* Try it *
Would you please return the lines of the entries below starting at the line that has "You are a computer-use agent. The" and ending at the line that has "Task: Click the Filter by name input field", both included, exactly as they are?

* Given data *
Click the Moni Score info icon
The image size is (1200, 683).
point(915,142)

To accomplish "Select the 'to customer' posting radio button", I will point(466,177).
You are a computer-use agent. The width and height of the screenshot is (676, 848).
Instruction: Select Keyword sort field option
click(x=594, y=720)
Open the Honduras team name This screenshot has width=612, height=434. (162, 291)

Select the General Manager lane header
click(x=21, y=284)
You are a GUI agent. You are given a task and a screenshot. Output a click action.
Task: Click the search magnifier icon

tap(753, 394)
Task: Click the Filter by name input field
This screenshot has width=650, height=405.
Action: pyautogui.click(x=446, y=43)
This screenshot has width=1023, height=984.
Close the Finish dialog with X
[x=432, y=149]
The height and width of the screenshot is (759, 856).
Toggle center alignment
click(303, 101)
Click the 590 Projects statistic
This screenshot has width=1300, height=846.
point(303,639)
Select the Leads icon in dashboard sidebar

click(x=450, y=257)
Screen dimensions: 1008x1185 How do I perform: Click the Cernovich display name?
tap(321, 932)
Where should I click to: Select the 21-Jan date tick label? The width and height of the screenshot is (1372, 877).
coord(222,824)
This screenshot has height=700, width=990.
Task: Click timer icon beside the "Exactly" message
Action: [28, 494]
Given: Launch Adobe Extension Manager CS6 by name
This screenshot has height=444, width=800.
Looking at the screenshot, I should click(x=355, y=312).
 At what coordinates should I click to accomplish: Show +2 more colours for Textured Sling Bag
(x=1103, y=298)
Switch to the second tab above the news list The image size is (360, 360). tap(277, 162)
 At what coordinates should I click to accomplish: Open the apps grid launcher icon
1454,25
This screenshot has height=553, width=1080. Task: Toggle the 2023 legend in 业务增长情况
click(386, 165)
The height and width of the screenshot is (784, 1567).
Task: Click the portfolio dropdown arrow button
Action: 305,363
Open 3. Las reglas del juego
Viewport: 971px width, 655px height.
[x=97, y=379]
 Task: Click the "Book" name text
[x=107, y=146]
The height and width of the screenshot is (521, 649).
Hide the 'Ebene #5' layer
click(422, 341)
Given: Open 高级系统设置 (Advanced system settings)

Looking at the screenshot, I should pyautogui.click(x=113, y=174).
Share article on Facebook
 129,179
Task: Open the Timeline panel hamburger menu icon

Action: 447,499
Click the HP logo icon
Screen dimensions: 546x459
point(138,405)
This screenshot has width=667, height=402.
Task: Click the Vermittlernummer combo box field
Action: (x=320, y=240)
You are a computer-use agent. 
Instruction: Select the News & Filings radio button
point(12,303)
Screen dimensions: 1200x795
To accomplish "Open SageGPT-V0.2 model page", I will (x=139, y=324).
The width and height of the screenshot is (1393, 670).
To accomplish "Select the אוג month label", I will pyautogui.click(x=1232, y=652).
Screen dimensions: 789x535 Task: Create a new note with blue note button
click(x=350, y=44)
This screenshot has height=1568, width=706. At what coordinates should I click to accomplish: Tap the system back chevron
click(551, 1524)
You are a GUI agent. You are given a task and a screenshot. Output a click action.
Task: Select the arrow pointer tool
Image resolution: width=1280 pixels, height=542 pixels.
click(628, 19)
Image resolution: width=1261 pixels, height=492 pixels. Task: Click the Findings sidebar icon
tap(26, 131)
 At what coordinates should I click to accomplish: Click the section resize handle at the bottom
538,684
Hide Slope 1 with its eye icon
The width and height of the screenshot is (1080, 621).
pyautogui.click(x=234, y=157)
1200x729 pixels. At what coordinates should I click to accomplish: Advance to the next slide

* Exercise output *
You are a computer-use agent. The width and height of the screenshot is (676, 848).
Instruction: Select Keyword sort field option
click(x=594, y=720)
Open the Honduras team name This screenshot has width=612, height=434. (162, 291)

Select the General Manager lane header
click(x=21, y=284)
You are a GUI agent. You are given a task and a screenshot. Output a click action.
Task: Click the search magnifier icon

tap(753, 394)
Task: Click the Filter by name input field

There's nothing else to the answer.